El capitán del 82 dio a su desordenada línea la orden de disparar cuando los dragones franceses estaban todavía a más de cien pasos de distancia. Solo cayó un caballo, pero redujo un poco la velocidad de la marcha y eso podría darles algo más de tiempo.

—¡Atrás! —gritó—. ¡Atrás! —y salió corriendo hacia el batallón de apoyo. Los hombres corrían y sus mochilas y morrales les golpeaban con el movimiento. El pequeño valle se llenó de unos mil ochocientos casacas rojas que corrían de vuelta hacia el batallón en formación. Los dos coroneles enviaron a sus ayudantes y a otros oficiales que iban por delante con sus caballos para que formaran a sus hombres cuando llegaran a la altura del 106. Los hostigadores franceses corrían detrás de ellos persiguiéndolos, parándose a veces para disparar a los británicos que iban en retirada. Cayeron unos cuantos casacas rojas. Los dragones se desplegaron en una amplia masa mientras los perseguían, pero el suelo era irregular y sus caballos estaban mal alimentados tras seis meses en aquel pobre país. Algunos consiguieron alcanzar a los fugitivos más lentos. Les clavaban sus largas espadas o les hacían cortes con ellas. Los casacas rojas gritaban cuando el acero los alcanzaba.

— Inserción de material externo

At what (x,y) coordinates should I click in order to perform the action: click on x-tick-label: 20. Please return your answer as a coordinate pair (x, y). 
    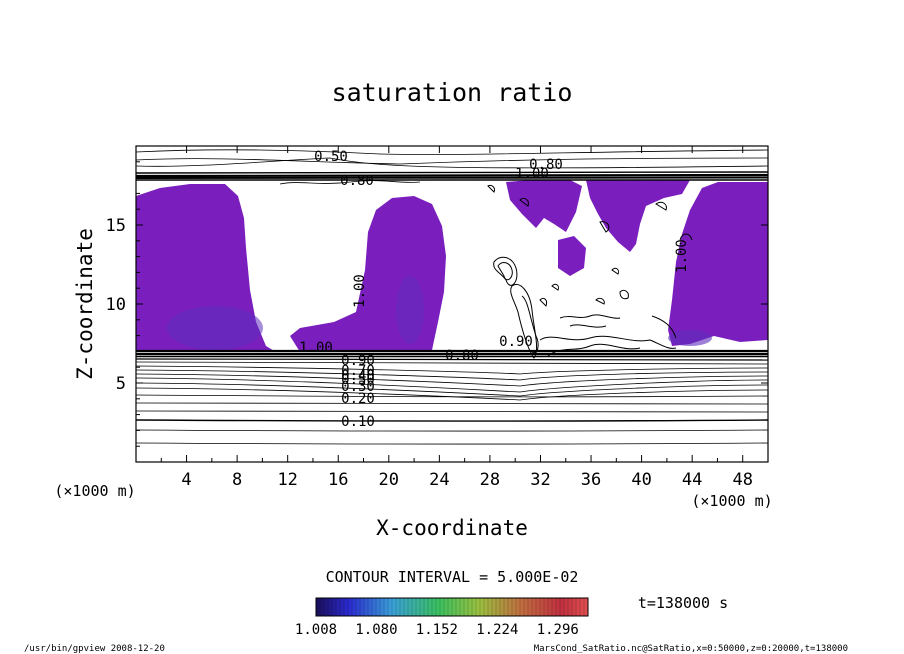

Mirando por encima del hombro de Dobson, Williams pudo ver a aquellas pequeñas figuras cayendo mientras los jinetes corrían entre ellos. El 106 continuó su marcha, pero el paso resultaba muy lento y no había nada que pudieran hacer para salvar a aquellos hombres. El voluntario intentó no pensar en ello y, entonces, de repente, una imagen de Truscott enseñándole maniobras utilizando los bloques de madera le asaltó la mente. Al recordarlo, ahora todo aquello le parecía infantil y sencillo en la teoría pero endiabladamente difícil en la realidad. Williams se alegró de no tener que tomar hoy decisiones como aquellas. Miró a su izquierda y apenas pudo entrever a MacAndrews avanzando en su caballo delante del cuerpo de banderas. El mayor tenía un aspecto impasible y miraba al frente, como si no hubiera nada en el mundo que le preocupara. Sintiéndose más tranquilo, el voluntario sonrió y volvió la vista hacia delante. Ahora el enemigo parecía estar muy cerca.